Stored records:
_ _ _ _

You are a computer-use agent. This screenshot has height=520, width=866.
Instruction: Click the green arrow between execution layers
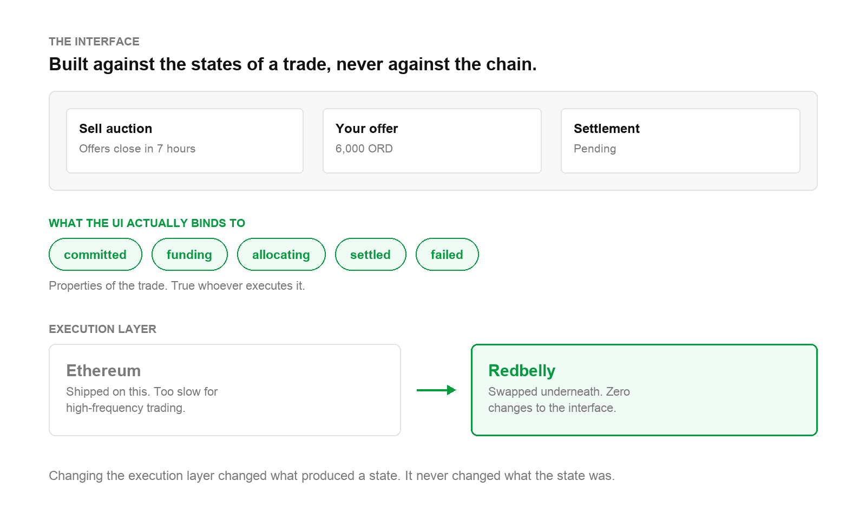tap(436, 390)
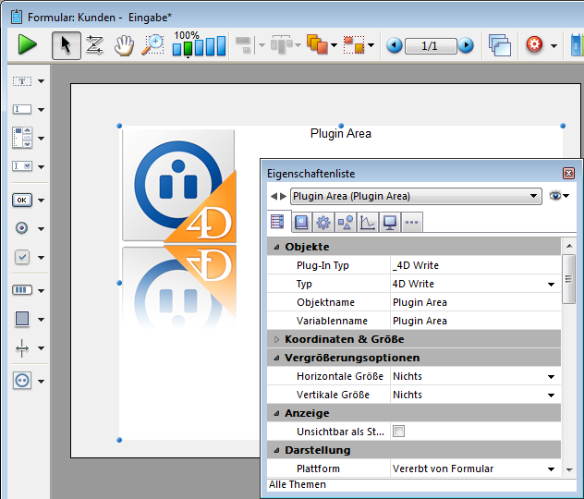
Task: Activate the hand pan tool
Action: pyautogui.click(x=123, y=44)
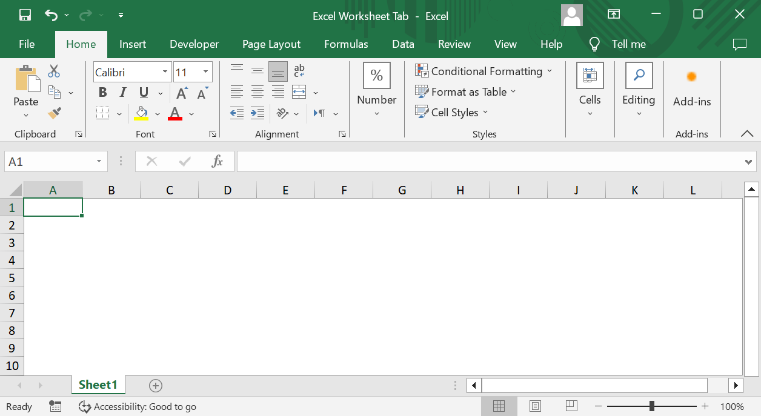
Task: Open the Insert ribbon tab
Action: point(133,44)
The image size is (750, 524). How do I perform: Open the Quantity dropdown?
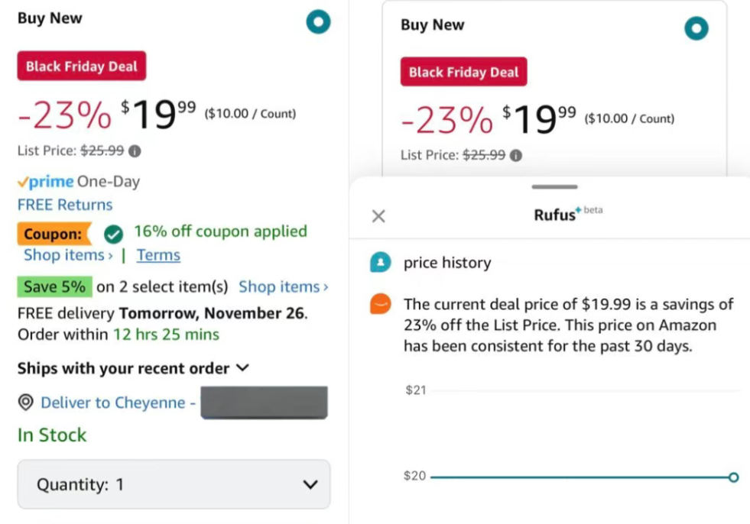[x=174, y=484]
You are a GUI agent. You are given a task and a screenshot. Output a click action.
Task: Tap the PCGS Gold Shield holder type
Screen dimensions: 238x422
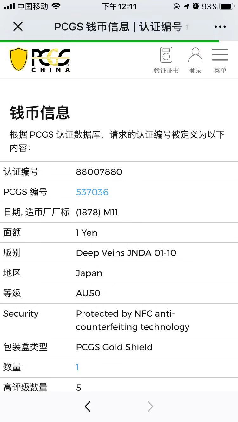(114, 347)
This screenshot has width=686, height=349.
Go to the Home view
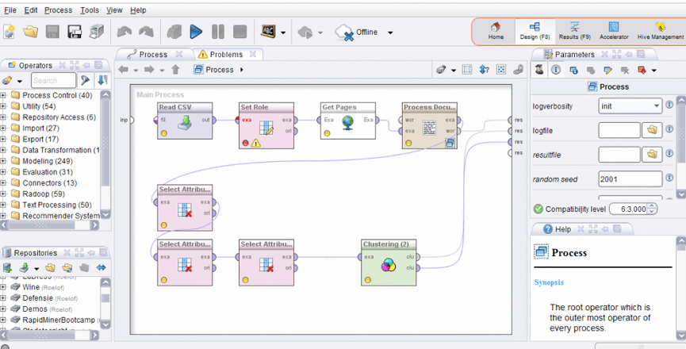[496, 32]
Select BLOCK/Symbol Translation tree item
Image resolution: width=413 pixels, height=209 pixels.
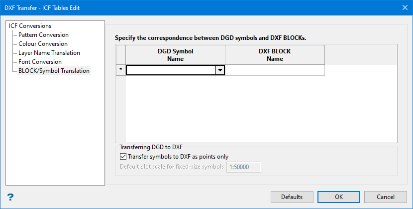pos(54,71)
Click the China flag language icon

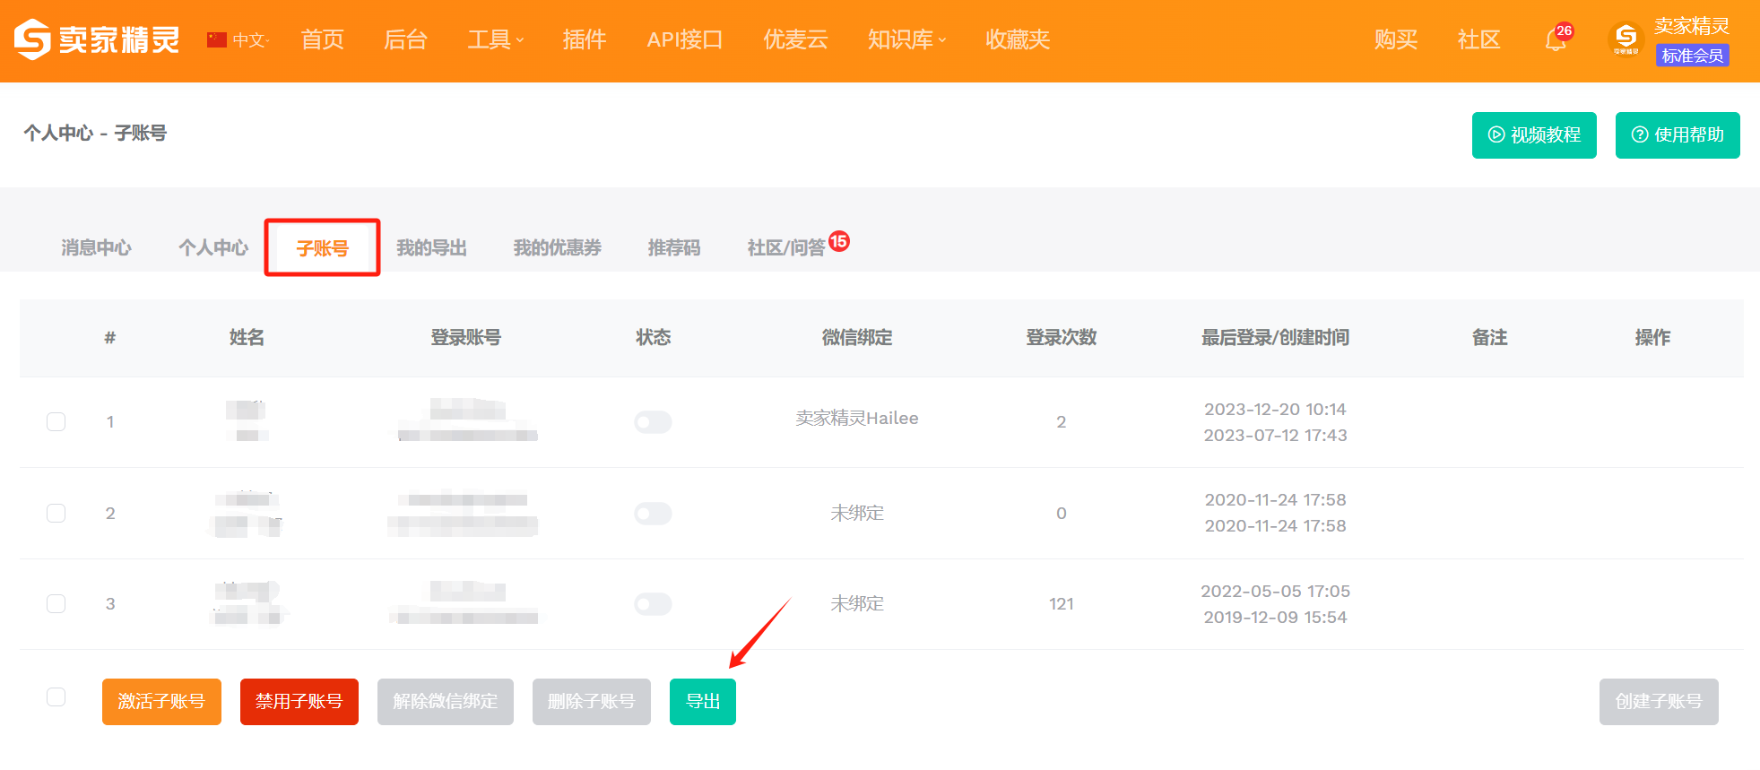(x=217, y=39)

_ _ _ _

§ **About this task**
All lines from the one containing "Select BLOCK/Symbol Translation tree item" through the final line of the records are to be retyped exactly; no other lines and no pictures are to be included.

§ **Output**
Select BLOCK/Symbol Translation tree item
Image resolution: width=413 pixels, height=209 pixels.
pos(54,71)
Click the China flag language icon

(x=217, y=39)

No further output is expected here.